## Incorrect Statement in Proof

Since S is multiplicatively closed and R has identity, Zorn's lemma says that there exists an ideal P in this ring which contains I and is maximal with respect to being disjoint from S.

The application of Zorn's Lemma does not use the multiplicative closedness of R. This is used in establishing the primality of the ideal P.

If a proof is included, it should be correct. One could also delete the proof since usually only summary statements are included.

I see what you mean, and I think the problem occurred when a correctly summarized statement was turned into a proof by later editors. The multiplicative property alone is not enough to show that the ideal is prime (we need the maximality too) but I'll go ahead and do that myself. Rschwieb (talk) 14:20, 27 December 2012 (UTC)
I think the problem is the paragraph is doing too many things at once. The key point used here is the so-called multiplicative avoidance, that is, an ideal disjoint from a multiplicative set S may be enlarged to a prime ideal still being disjoint from S. This is a typical combination of Zorn's lemma and other properties.
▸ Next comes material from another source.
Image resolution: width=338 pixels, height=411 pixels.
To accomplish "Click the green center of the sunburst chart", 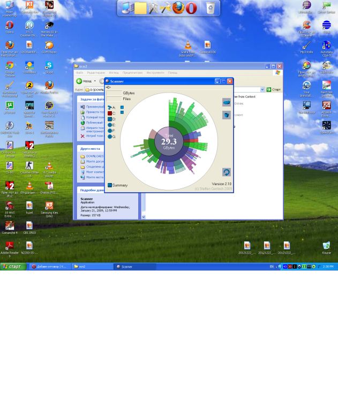I will (169, 142).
This is a standard argument and makes sense to include it in Wikipedia. (in any case a new version looks fine?) -- Taku (talk) 12:14, 28 December 2012 (UTC) and basically this comes down to a "well-known" tendency of a maximal element to become a prime ideal. -- Taku (talk) 12:22, 28 December 2012 (UTC)
The Lam-Reyes papers on that phenomenon are among the most fascinating I've ever read. I highly recommend them. Rschwieb (talk) 14:43, 28 December 2012 (UTC)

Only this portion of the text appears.